Work instructions |
Starting from the first line below, repeat the data exactly through to the last.
** Extracted material follows **
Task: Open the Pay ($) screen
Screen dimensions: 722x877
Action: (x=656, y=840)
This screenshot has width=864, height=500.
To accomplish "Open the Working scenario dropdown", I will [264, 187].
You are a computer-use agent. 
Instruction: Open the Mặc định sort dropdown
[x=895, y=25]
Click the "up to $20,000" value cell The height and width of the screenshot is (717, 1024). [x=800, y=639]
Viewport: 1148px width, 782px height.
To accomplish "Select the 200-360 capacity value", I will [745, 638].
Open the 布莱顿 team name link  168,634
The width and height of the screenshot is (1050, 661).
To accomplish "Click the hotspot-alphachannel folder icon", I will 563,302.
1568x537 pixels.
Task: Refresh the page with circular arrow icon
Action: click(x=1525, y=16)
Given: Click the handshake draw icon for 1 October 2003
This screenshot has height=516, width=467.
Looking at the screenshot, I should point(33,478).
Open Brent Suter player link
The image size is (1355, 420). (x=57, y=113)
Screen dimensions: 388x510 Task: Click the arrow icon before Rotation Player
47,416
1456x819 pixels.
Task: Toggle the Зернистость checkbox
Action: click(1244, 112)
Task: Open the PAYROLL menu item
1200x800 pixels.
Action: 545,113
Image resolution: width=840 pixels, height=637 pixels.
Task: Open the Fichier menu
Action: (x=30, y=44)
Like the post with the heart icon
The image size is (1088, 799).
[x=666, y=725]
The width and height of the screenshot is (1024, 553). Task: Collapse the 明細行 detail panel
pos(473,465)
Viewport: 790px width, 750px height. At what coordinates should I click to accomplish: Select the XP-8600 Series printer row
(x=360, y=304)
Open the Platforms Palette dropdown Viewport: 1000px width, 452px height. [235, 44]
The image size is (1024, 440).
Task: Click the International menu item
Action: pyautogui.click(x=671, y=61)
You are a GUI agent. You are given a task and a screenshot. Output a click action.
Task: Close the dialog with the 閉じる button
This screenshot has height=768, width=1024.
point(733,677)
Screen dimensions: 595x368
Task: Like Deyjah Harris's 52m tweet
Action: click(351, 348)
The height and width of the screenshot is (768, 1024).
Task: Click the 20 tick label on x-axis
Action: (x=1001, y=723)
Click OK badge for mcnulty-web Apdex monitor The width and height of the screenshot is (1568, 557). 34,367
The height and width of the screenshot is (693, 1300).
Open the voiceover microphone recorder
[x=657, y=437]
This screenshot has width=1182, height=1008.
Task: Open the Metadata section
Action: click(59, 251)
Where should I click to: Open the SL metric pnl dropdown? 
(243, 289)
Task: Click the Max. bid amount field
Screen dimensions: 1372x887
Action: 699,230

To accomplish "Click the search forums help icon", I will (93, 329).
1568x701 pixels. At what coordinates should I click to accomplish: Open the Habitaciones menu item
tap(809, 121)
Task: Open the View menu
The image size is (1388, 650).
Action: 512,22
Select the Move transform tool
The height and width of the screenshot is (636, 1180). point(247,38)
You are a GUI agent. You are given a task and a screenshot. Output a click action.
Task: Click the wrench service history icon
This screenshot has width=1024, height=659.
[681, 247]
** End of Extracted material **
Written solution |
Task: Open the Pay ($) screen
Screen dimensions: 722x877
Action: (x=656, y=840)
This screenshot has width=864, height=500.
To accomplish "Open the Working scenario dropdown", I will [264, 187].
You are a computer-use agent. 
Instruction: Open the Mặc định sort dropdown
[x=895, y=25]
Click the "up to $20,000" value cell The height and width of the screenshot is (717, 1024). [x=800, y=639]
Viewport: 1148px width, 782px height.
To accomplish "Select the 200-360 capacity value", I will [745, 638].
Open the 布莱顿 team name link  168,634
The width and height of the screenshot is (1050, 661).
To accomplish "Click the hotspot-alphachannel folder icon", I will 563,302.
1568x537 pixels.
Task: Refresh the page with circular arrow icon
Action: click(x=1525, y=16)
Given: Click the handshake draw icon for 1 October 2003
This screenshot has height=516, width=467.
Looking at the screenshot, I should point(33,478).
Open Brent Suter player link
The image size is (1355, 420). (x=57, y=113)
Screen dimensions: 388x510 Task: Click the arrow icon before Rotation Player
47,416
1456x819 pixels.
Task: Toggle the Зернистость checkbox
Action: click(1244, 112)
Task: Open the PAYROLL menu item
1200x800 pixels.
Action: 545,113
Image resolution: width=840 pixels, height=637 pixels.
Task: Open the Fichier menu
Action: (x=30, y=44)
Like the post with the heart icon
The image size is (1088, 799).
[x=666, y=725]
The width and height of the screenshot is (1024, 553). Task: Collapse the 明細行 detail panel
pos(473,465)
Viewport: 790px width, 750px height. At what coordinates should I click to accomplish: Select the XP-8600 Series printer row
(x=360, y=304)
Open the Platforms Palette dropdown Viewport: 1000px width, 452px height. [235, 44]
The image size is (1024, 440).
Task: Click the International menu item
Action: pyautogui.click(x=671, y=61)
You are a GUI agent. You are given a task and a screenshot. Output a click action.
Task: Close the dialog with the 閉じる button
This screenshot has height=768, width=1024.
point(733,677)
Screen dimensions: 595x368
Task: Like Deyjah Harris's 52m tweet
Action: click(351, 348)
The height and width of the screenshot is (768, 1024).
Task: Click the 20 tick label on x-axis
Action: (x=1001, y=723)
Click OK badge for mcnulty-web Apdex monitor The width and height of the screenshot is (1568, 557). 34,367
The height and width of the screenshot is (693, 1300).
Open the voiceover microphone recorder
[x=657, y=437]
This screenshot has width=1182, height=1008.
Task: Open the Metadata section
Action: click(59, 251)
Where should I click to: Open the SL metric pnl dropdown? 
(243, 289)
Task: Click the Max. bid amount field
Screen dimensions: 1372x887
Action: 699,230

To accomplish "Click the search forums help icon", I will (93, 329).
1568x701 pixels. At what coordinates should I click to accomplish: Open the Habitaciones menu item
tap(809, 121)
Task: Open the View menu
The image size is (1388, 650).
Action: 512,22
Select the Move transform tool
The height and width of the screenshot is (636, 1180). point(247,38)
You are a GUI agent. You are given a task and a screenshot. Output a click action.
Task: Click the wrench service history icon
This screenshot has width=1024, height=659.
[681, 247]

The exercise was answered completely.